Exercise directions
Print nothing except the lines of the listing below from the line with "The height and width of the screenshot is (868, 1633)." to the line with "The width and height of the screenshot is (900, 600).", each exactly as written, both ends included.

Extracted material
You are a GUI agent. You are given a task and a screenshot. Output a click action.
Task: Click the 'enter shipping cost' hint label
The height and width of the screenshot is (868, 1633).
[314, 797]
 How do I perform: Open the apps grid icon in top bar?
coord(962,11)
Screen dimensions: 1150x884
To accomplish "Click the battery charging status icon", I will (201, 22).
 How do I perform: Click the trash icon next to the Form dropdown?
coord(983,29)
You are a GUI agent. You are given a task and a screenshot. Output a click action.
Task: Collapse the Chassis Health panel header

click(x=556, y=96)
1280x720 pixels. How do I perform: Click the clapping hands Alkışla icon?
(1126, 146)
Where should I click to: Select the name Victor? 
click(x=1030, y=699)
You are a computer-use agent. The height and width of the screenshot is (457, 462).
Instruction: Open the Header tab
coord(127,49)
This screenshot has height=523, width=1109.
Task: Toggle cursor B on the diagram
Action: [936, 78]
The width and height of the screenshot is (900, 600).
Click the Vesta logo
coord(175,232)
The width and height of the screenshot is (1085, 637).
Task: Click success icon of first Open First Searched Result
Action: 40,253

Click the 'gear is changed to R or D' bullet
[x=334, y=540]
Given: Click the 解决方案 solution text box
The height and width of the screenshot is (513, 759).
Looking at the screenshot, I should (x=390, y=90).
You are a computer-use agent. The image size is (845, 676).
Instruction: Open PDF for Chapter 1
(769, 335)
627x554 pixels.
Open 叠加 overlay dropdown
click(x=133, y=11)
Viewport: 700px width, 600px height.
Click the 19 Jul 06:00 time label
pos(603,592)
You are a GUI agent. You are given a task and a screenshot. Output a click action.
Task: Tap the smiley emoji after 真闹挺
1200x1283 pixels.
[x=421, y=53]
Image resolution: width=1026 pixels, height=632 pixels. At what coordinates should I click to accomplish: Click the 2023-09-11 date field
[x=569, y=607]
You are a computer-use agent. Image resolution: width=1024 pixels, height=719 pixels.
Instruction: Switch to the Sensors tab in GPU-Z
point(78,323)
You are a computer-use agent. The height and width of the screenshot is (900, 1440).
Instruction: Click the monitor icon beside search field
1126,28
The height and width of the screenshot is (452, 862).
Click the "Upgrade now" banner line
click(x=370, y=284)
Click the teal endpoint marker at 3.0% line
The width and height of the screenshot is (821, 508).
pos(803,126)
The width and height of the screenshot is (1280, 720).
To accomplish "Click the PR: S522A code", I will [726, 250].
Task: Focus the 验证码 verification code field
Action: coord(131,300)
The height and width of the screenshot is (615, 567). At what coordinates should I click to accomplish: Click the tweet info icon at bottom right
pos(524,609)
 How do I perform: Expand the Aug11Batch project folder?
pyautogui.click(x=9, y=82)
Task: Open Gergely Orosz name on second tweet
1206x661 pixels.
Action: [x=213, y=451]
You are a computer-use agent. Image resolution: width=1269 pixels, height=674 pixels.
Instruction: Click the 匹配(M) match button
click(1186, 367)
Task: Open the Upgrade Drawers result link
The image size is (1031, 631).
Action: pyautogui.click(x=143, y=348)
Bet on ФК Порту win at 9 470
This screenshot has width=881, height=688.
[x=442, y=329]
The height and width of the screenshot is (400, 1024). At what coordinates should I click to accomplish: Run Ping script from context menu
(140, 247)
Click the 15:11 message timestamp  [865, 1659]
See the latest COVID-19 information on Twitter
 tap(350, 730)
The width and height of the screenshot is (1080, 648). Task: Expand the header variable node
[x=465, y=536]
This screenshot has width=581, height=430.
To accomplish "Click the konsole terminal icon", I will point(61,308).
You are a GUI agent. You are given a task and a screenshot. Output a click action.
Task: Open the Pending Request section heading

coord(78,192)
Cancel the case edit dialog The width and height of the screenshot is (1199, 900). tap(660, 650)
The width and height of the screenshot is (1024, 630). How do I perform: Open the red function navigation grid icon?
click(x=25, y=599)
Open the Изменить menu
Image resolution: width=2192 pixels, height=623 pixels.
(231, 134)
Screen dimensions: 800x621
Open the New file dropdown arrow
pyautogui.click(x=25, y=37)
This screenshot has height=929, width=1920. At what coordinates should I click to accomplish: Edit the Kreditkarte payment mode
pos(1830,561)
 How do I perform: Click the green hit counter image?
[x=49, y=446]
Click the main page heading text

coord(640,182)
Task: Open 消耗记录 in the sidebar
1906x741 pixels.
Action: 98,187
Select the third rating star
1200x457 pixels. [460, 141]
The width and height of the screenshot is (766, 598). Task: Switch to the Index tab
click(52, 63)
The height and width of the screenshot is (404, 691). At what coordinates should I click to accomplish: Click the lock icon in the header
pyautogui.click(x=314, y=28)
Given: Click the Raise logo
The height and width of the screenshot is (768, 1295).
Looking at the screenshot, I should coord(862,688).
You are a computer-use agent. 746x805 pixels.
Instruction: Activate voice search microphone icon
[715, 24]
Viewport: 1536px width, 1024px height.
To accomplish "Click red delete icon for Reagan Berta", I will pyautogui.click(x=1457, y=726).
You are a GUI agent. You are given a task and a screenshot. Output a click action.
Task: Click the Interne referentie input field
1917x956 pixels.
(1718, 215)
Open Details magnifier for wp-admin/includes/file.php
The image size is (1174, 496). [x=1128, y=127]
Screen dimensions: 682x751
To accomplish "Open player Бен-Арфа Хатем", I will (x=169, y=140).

Answer to the problem
The height and width of the screenshot is (868, 1633).
[314, 797]
 How do I perform: Open the apps grid icon in top bar?
coord(962,11)
Screen dimensions: 1150x884
To accomplish "Click the battery charging status icon", I will (201, 22).
 How do I perform: Click the trash icon next to the Form dropdown?
coord(983,29)
You are a GUI agent. You are given a task and a screenshot. Output a click action.
Task: Collapse the Chassis Health panel header

click(x=556, y=96)
1280x720 pixels. How do I perform: Click the clapping hands Alkışla icon?
(1126, 146)
Where should I click to: Select the name Victor? 
click(x=1030, y=699)
You are a computer-use agent. The height and width of the screenshot is (457, 462).
Instruction: Open the Header tab
coord(127,49)
This screenshot has height=523, width=1109.
Task: Toggle cursor B on the diagram
Action: [936, 78]
The width and height of the screenshot is (900, 600).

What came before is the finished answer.